Kabuko a déclaré qu’elle était surprise de constater que les humains préhistoriques combinaient des ingrédients végétaux de cette manière, une indication de l’importance de la saveur. Elle s’attendait à ne trouver que des plantes féculentes comme les racines et les tubercules, qui en surface étaient plus nutritives et plus faciles à préparer.

Une grande partie de la recherche sur les régimes préhistoriques s’est concentrée sur la question de savoir si les premiers humains mangeaient principalement de la viande, mais Kaboko a déclaré qu’il était clair qu’ils ne mangeaient pas seulement des steaks de mammouth laineux, car nos anciens ancêtres avaient un régime alimentaire varié en fonction de leur régime alimentaire. Là où ils vivent, cela inclut potentiellement une grande variété de plantes.

Découverte d’un foyer néandertalien à Chander Cave, où des restes de plantes carbonisés ont été trouvés., plain_textLe crédit: Graeme Barker

On croyait auparavant que ces techniques de cuisine créatives sont apparues en même temps que le passage d’un mode de vie de chasseurs-cueilleurs à une concentration humaine sur l’agriculture, connue sous le nom de transition néolithique, qui a eu lieu il y a entre 6 000 et 10 000 ans.

Plus que cela, a expliqué l’auteur, la recherche a révélé que la vie à l’âge de pierre n’était pas seulement une bataille brutale pour la survie, du moins dans ces deux endroits, et que les humains préhistoriques recherchaient de manière sélective une variété de plantes différentes et comprenaient leur saveur différente. profils. .

John McNab, professeur au Centre d’archéologie des origines humaines de l’Université de Southampton au Royaume-Uni, a déclaré à CNN que la compréhension scientifique du régime alimentaire des Néandertaliens avait radicalement changé “alors que nous nous éloignons de l’idée qu’ils consommaient des quantités massives d’aliments sauvages”. Jeu.”

“Plus de données de la grotte de Shanidar sont nécessaires, mais si ces découvertes sont confirmées, les Néandertaliens mangeaient des légumineuses et certains types d’herbe qui nécessitaient une préparation minutieuse avant la consommation”, a ajouté McNab, qui n’a pas participé à la recherche. La préparation des aliments a une histoire beaucoup plus profonde qu’on ne le pensait auparavant.

« Le plus intéressant est la possibilité qu’ils n’aient pas délibérément extrait toutes les toxines désagréables au goût.
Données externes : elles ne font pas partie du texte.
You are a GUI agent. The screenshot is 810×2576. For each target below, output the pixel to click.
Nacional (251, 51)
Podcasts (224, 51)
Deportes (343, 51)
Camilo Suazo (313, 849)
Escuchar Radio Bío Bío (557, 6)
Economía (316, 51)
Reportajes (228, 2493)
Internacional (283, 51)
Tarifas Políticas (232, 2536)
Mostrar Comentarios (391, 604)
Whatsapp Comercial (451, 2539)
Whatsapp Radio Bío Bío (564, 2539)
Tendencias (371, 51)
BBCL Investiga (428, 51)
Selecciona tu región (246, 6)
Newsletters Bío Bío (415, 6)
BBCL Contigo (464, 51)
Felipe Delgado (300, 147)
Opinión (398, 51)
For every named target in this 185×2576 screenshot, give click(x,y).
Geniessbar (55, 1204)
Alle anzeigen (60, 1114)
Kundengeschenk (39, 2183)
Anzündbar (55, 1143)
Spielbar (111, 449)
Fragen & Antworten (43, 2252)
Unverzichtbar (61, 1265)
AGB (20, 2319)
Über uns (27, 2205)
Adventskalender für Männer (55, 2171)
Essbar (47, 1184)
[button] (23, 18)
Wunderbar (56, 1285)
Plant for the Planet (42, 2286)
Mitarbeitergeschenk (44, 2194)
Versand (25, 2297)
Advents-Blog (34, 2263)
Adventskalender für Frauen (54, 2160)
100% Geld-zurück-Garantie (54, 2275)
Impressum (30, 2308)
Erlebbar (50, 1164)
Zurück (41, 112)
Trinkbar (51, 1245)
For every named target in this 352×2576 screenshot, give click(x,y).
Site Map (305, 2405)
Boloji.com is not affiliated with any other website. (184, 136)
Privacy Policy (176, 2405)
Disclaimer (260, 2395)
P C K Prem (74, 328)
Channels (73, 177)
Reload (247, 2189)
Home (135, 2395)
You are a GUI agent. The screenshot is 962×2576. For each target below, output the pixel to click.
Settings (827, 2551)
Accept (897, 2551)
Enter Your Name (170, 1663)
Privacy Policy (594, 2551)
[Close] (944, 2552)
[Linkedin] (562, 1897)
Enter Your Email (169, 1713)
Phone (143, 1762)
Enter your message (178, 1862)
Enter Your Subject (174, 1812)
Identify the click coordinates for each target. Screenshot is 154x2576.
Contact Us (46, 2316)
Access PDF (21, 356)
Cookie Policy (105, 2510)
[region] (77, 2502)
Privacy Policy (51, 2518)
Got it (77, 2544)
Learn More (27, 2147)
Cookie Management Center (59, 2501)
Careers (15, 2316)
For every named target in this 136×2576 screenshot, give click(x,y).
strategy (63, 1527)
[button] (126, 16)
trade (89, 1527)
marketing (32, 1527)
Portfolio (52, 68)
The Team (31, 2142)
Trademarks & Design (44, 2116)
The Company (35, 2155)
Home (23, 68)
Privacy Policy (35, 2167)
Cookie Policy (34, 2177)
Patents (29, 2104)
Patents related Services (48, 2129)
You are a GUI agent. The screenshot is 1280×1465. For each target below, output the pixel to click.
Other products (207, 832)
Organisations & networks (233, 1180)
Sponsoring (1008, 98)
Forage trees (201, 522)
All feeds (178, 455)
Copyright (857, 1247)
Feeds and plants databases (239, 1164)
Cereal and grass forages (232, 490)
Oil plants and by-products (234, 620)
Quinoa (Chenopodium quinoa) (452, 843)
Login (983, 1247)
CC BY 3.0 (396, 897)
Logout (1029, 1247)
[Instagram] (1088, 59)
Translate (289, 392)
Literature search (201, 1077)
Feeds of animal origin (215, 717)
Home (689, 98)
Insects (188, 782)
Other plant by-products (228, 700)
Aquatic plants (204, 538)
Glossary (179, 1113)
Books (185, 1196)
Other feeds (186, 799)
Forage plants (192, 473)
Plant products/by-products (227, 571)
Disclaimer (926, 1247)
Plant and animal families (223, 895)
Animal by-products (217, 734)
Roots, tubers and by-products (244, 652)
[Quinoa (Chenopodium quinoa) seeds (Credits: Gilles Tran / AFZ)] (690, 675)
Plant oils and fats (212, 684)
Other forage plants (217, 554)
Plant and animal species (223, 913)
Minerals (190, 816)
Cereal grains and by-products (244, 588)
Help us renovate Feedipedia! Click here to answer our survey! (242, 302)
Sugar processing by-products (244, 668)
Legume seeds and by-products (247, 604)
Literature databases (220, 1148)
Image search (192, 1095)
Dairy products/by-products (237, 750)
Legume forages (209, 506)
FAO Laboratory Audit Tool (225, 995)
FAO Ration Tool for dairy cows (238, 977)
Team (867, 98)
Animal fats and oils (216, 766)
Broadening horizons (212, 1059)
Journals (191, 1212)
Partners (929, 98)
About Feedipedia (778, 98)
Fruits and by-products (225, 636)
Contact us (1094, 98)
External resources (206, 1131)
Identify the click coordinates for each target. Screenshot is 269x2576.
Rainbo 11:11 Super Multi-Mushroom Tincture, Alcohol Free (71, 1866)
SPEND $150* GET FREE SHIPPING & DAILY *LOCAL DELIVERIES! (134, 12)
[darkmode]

Certains d’entre eux ont été laissés dans la nourriture, comme le suggèrent les coques, c’est-à-dire la partie de la graine où l’amertume, la saveur préférée des Néandertaliens, le suggère.

Retracer les microbiomes préhistoriques

Une étude distincte sur les régimes alimentaires préhistoriques, publiée mardi, a également analysé le microbiome oral des humains anciens, à partir des champignons, des bactéries et des virus présents dans la bouche, grâce à l’utilisation de l’ADN ancien de la plaque dentaire.

Les chercheurs, dirigés par Andrea Quagliariello, chercheur postdoctoral en biomédecine comparative et alimentation à l’Université de Padoue, en Italie, ont examiné les microbiomes oraux de 76 individus ayant vécu dans l’Italie préhistorique au cours des 30 000 dernières années, ainsi que des débris alimentaires microscopiques trouvés. dans la plaque dentaire calcifiée.

Un os de mâchoire humaine a été excavé sur un site néolithique du sud de l’Italie., plain_textLe crédit: Andréa Quagliariello

Quagliariello et son équipe ont pu identifier les tendances alimentaires et les techniques de cuisson, telles que l’introduction de la fermentation et du lait, et le passage à une dépendance accrue aux glucides associée à un régime basé sur l’agriculture.

Il est impressionnant que les chercheurs aient pu cartographier les changements sur une si longue période, a déclaré McNab.

«Ce que l’étude fait également, c’est soutenir l’idée croissante que le néolithique n’était pas l’émergence soudaine de nouvelles pratiques de vie et de nouvelles cultures comme on le pensait auparavant. Il semble que la transition ait été plus lente », a déclaré McNab, qui n’a pas participé à l’étude, à CNN.